Welcome to the DistrictHeatSim project, a comprehensive tool for planning and optimizing sustainable district heating networks. This README provides an overview of the project's functionality, installation instructions, and usage guidelines.
DistrictHeatSim is developed by Dipl.-Ing. (FH) Jonas Pfeiffer as part of the SMWK-NEUES TG70 project, which focuses on the development and testing of methods and tools for the conceptualization of sustainable heating networks. The software integrates technical and economic simulations to support the design and evaluation of district heating systems.
- Features
- Installation
- Usage
- Requirements
- Project Structure
- Contribution Guidelines
- License
- Contact Information
- Project Definition: Create croject project folders and your data input
- Building Heat Demand Profile Calculation: Calculate the heat demand profiles for your buildings
- Geocoding: Convert addresses to coordinates and visualize them on a map.
- OSM Data Integration: Download and process OpenStreetMap data for streets and buildings.
- Spatial Clustering: Cluster buildings into supply areas based on heat demand.
- Automatic Heat Network Generation: Generate heating networks based on building and generator locations.
- GIS Data Handling: Uniformly manage and store GIS data in the GeoJSON format.
- LOD2 Data Processing: Work with detailed 3D building data to analyze heating demands and simulate renovation options.

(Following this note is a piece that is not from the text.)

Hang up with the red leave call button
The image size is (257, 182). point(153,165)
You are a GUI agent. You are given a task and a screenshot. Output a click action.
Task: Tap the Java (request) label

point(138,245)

- Thermohydraulic Network Calculation: Simulate the generated heat networks with pandapipes.
- Cost Calculation: Calculate heat generation costs based on VDI 2067 methodology and various cost inputs.
- Renovation Calculation: Calculate the cost of building renovation based on calculated renovation variants.
- PDF Report Generation: Create detailed PDF reports with economic and technical results.
- Save/Load Project Results: Integrated options to save and load calculated results in most parts of the software
- Heat Requirement Calculation: Calculate heat demands based on different profiles and weather data.
- Economic Scenario Analysis: Evaluate the economic feasibility of various heating scenarios.
- Optimization Algorithms: Optimize heating network configurations for cost efficiency.
- Integration of Renewable Technologies: Support for solar thermal, biomass, geothermal, and other renewable sources.
To install DistrictHeatSim, ensure you have Python installed on your system. Follow the steps below:
-
Clone the repository:
git clone https://github.com/JonasPfeiffer123/DistrictHeatSim.git
-
Navigate to the project directory:
cd DistrictHeatSim -
Install the required packages:
pip install -r requirements.txt
- Load CSV-File: Load CSV-file with project specific building informations.
- Choose Profiles: Choose profiles for these building if not defined previously.
- Calculate Profiles: Calculate the profiles based on weather data.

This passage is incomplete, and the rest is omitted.